▸ **Given passage**:
>>>

43

Ran into the cousin of a friend today – A.B. Last fall she started to train to be a home nurse's aid, a two-year education. She dropped out after one semester, she told me. She had second thoughts about her choice of future.

I met A.B. several years ago when she was bartending at a night club in town. My friend introduced us. A.B. no longer wants to work at waitressing or bartending, and decided to try the line of work my friend got into: In-house nurse's aid (meaning people who go to people's homes to assist them with bathing, diapering, medicating, feeding, etc. My Grandma received such services for a few years). Such nurse's aids also work in nursing homes. But that last was not for A.B. She said she didn't want to work some place where co-workers don't even greet you when you arrive for work. I totally agreed with her that that wasn't a desirable work situation.

Now A.B. was trying to figure out what to do next. She did enjoy going to people's homes and helping them there, and said fellow home nurse's aids were far friendlier in that situation. But she just wasn't sure that this was what she wanted to do with the rest of her life. She kind of missed the service business, and was very attracted to training as a hotel receptionist, but again, wasn't entirely sure.

<<<

▸ **Information supplied**:

>>>

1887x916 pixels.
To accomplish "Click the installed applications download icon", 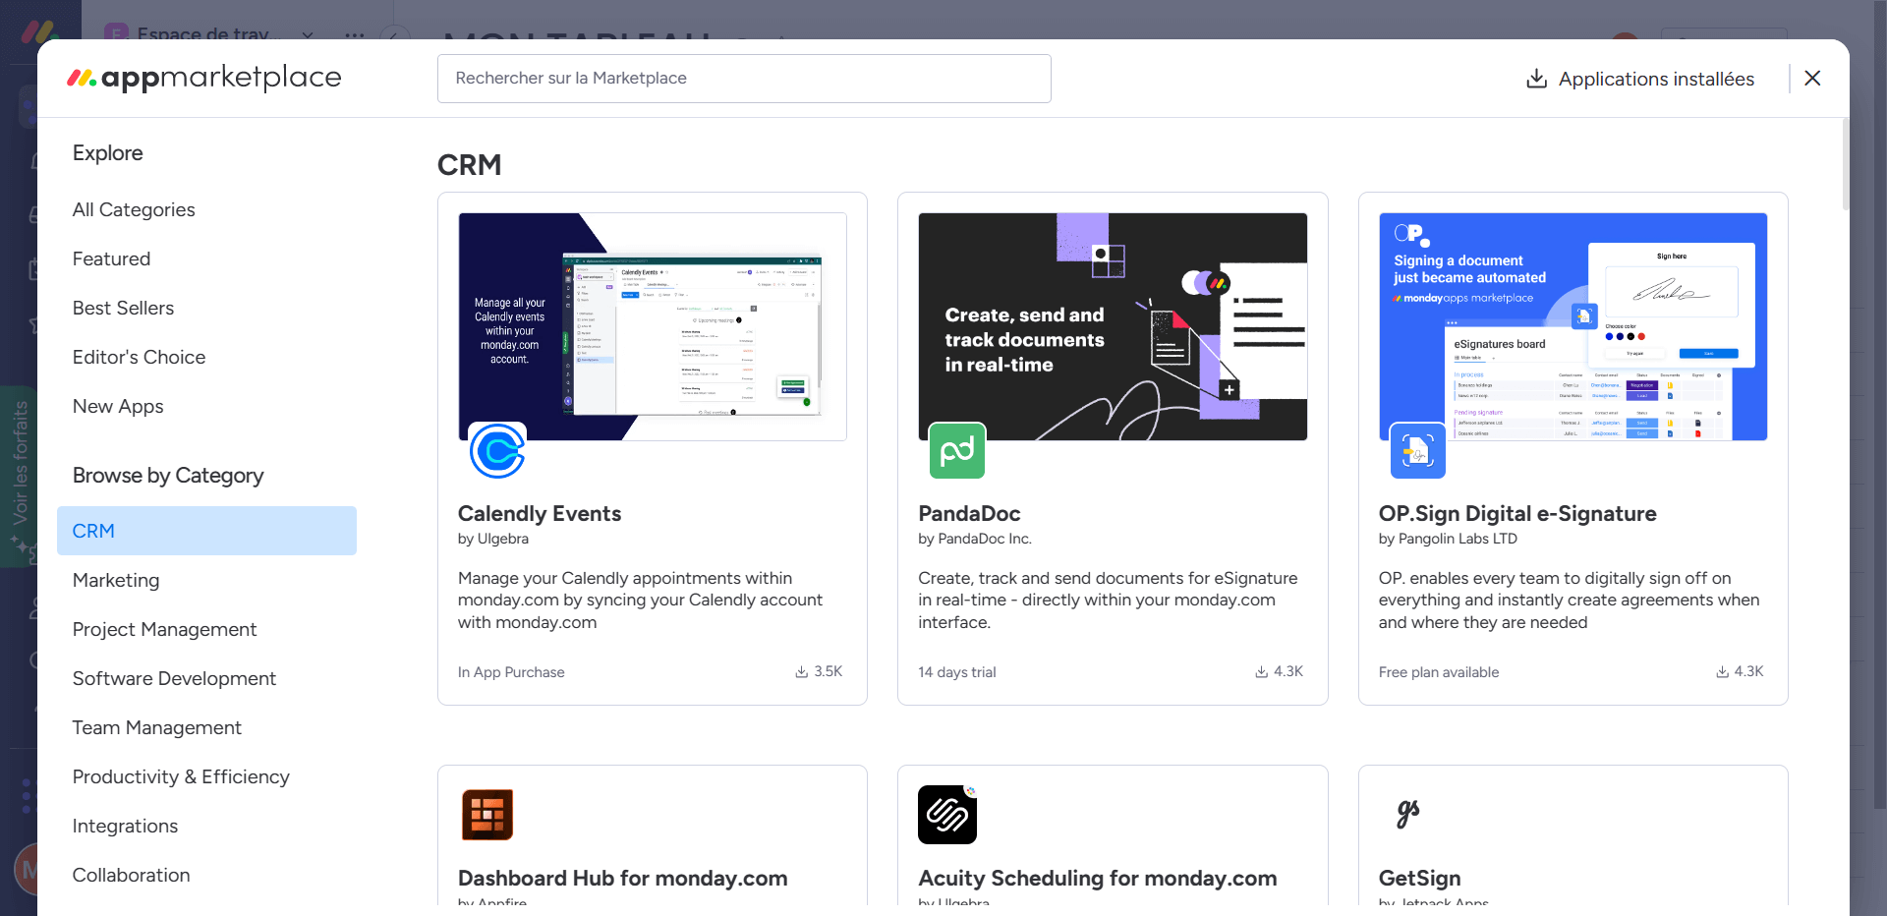I will coord(1536,79).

<<<

▸ **Prompt**: Copy out the whole journal entry about A.B., word for word, from the number at the top to the last line.

▸ **Response area**:
43

Ran into the cousin of a friend today – A.B. Last fall she started to train to be a home nurse's aid, a two-year education. She dropped out after one semester, she told me. She had second thoughts about her choice of future.

I met A.B. several years ago when she was bartending at a night club in town. My friend introduced us. A.B. no longer wants to work at waitressing or bartending, and decided to try the line of work my friend got into: In-house nurse's aid (meaning people who go to people's homes to assist them with bathing, diapering, medicating, feeding, etc. My Grandma received such services for a few years). Such nurse's aids also work in nursing homes. But that last was not for A.B. She said she didn't want to work some place where co-workers don't even greet you when you arrive for work. I totally agreed with her that that wasn't a desirable work situation.

Now A.B. was trying to figure out what to do next. She did enjoy going to people's homes and helping them there, and said fellow home nurse's aids were far friendlier in that situation. But she just wasn't sure that this was what she wanted to do with the rest of her life. She kind of missed the service business, and was very attracted to training as a hotel receptionist, but again, wasn't entirely sure.